▶ [Task]
Could you copy the records below exactly, leaving out any pictures?
Start of Recorded information
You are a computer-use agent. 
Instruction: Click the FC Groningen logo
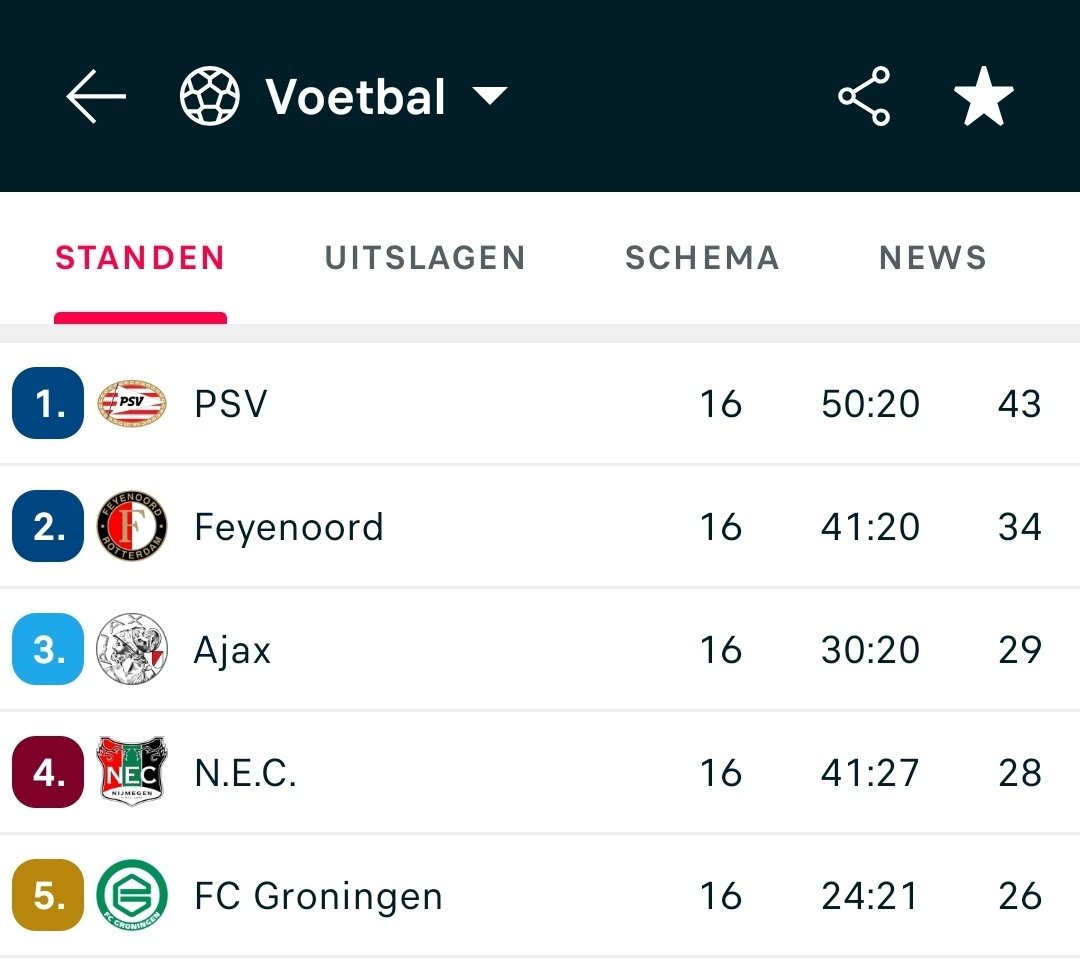pos(132,895)
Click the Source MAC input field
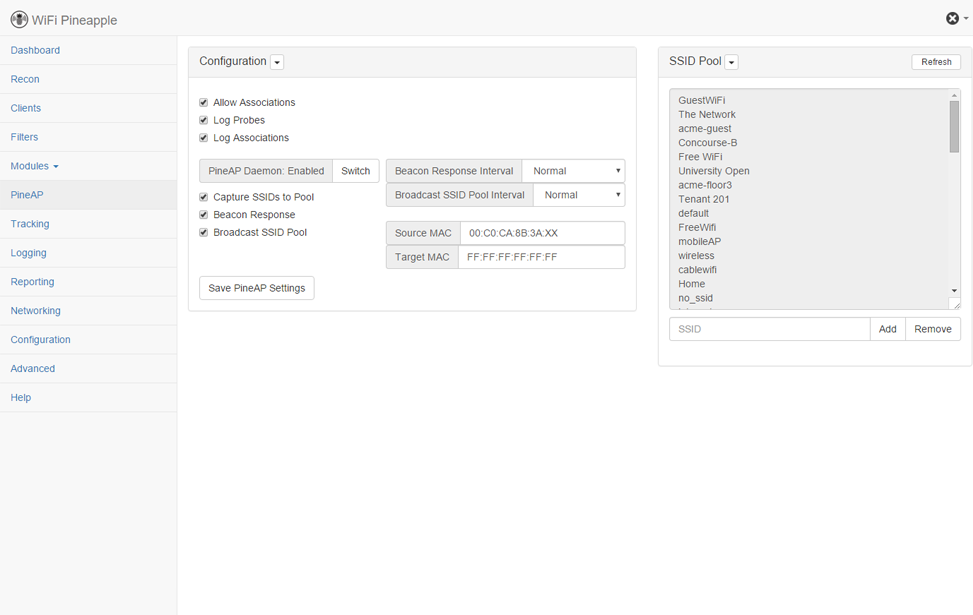 (542, 233)
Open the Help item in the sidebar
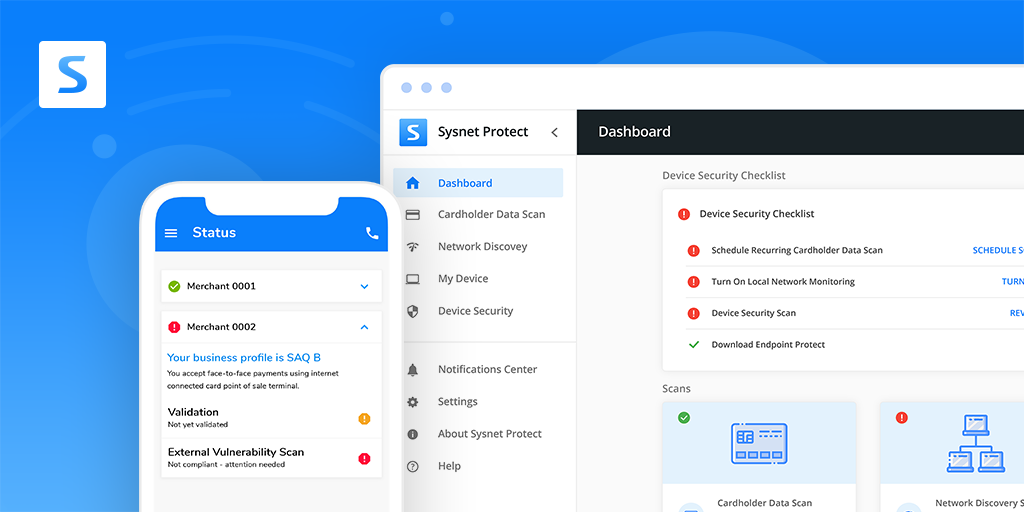This screenshot has width=1024, height=512. click(x=449, y=466)
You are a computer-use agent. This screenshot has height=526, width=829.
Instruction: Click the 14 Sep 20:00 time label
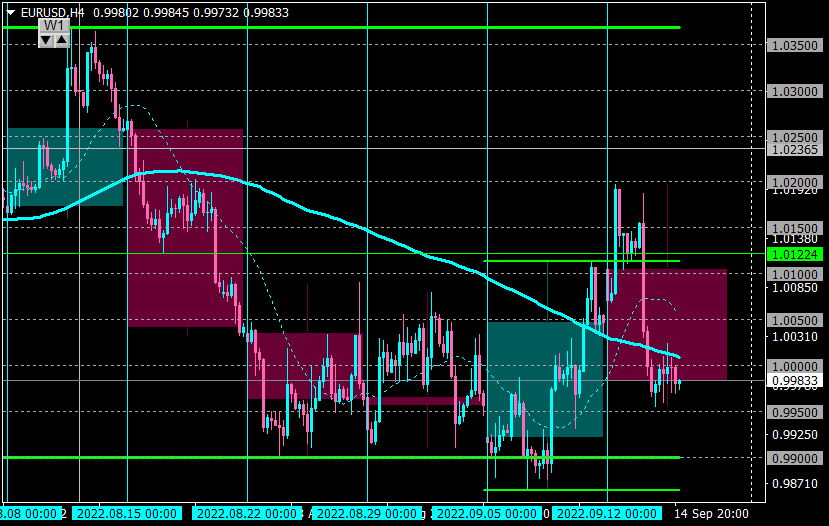[712, 514]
End of Recorded information
▶ [Answer to this problem]
You are a computer-use agent. 
Instruction: Click the FC Groningen logo
pos(132,895)
Click the Source MAC input field
 (542, 233)
Open the Help item in the sidebar
This screenshot has width=1024, height=512. click(x=449, y=466)
You are a computer-use agent. This screenshot has height=526, width=829.
Instruction: Click the 14 Sep 20:00 time label
[712, 514]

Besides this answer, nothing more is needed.